Cirque Du Soleil

I started by typing “digital story funny” into Google to see what would come up and this caught my interest in the middle of the first page. “9 Things Digital Storytelling Can Learn from Cirque Du Soleil” by Larissa on January 28, 2009. Looking generally at the website, ANidea seems to be a blog created by the employees of Agencynet, which seems to offer marketing, multimedia, and other technological services targeted towards an online environment (with a really cool interactive multimedia company website, by the way).

Back to the article, I scanned down the page to see if it included examples and figured that it would still work for this assignment… plus I get to see Cirque clips. :)  The article also included links to other digital stories, which included more interactive multimedia experiences as opposed to just watching YouTube clips.

The second Cirque clip, the Cry Wheel Act, got me to think about live performance versus recordings. How does the recording detract from the authenticity of the event or do you lose anything in making a recording as opposed to being live? While the acrobatic dance and music seems a bit more abstract than a person talking about their story, the way that the clips get framed create their own mini stories from the larger performance going on. This particular clip reveals a nice transition into the Wheel Act and something going on with a couple (man and a woman) plus a bunch of other male performers. They spin around in circles within their giant circles… first the woman alone, then the man alone, then more men join, and finally all four performers. A costumed donkey with two men inside of it stand off to the side. It seems like a journey scene, but I’m not entirely sure how they manage to keep a story going because the audience tends to be fascinated with the sheer artistry of the performers. Looking up the show information, Corteo is about a festive parade imagined by a clown…
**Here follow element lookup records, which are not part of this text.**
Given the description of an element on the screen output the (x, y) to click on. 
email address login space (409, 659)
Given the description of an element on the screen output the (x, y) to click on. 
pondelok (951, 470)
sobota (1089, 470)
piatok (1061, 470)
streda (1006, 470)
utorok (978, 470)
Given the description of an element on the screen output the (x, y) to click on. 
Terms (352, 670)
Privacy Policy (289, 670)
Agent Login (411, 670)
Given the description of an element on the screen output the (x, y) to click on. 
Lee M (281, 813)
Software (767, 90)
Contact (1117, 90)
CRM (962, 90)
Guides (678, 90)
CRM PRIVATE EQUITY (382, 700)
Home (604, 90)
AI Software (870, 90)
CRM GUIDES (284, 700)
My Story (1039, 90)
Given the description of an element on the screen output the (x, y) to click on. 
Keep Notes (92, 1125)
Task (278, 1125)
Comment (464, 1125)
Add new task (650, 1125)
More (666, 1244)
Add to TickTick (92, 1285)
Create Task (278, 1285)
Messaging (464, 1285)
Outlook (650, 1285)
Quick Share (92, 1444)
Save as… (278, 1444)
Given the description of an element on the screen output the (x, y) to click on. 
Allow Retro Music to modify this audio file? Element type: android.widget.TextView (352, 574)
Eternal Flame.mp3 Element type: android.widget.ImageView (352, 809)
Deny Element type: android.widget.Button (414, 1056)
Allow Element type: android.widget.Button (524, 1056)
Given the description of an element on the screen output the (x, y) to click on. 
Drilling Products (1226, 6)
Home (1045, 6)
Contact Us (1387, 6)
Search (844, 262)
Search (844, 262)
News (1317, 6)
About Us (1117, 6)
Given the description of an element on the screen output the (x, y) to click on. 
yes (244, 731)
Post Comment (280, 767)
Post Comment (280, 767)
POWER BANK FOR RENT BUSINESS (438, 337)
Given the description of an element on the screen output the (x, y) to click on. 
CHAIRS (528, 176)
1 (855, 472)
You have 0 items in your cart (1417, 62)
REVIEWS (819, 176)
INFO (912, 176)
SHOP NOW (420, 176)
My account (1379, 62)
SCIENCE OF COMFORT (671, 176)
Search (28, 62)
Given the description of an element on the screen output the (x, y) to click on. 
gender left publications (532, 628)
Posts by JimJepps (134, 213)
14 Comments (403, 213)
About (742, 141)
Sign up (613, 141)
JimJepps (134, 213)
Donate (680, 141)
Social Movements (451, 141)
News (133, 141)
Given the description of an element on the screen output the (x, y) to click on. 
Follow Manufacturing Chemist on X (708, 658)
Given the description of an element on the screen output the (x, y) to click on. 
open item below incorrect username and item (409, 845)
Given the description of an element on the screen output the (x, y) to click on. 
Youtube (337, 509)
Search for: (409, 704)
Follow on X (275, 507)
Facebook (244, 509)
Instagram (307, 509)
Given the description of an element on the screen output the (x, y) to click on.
Are these clips representative of digital storytelling because they’ve been digitized or do they not really fit an acceptable definition? I think there’s some sort of story being told in this act… but my inability to interpret it doesn’t seem to negate its status as a story because the web probably had plenty of bad examples of digital storytelling leaving confused viewers behind. I would argue that the dance/acrobatics would fit in a nontraditional definition of storytelling, which brings up the question of accessibility. For example, how do vision or hearing disabled individuals reap any benefits from this flowering of digital storytelling?

On a side note, it also reminds me of how movie trailers want to create interest in a story, but not give away the whole thing and still remain coherent enough to stand by itself.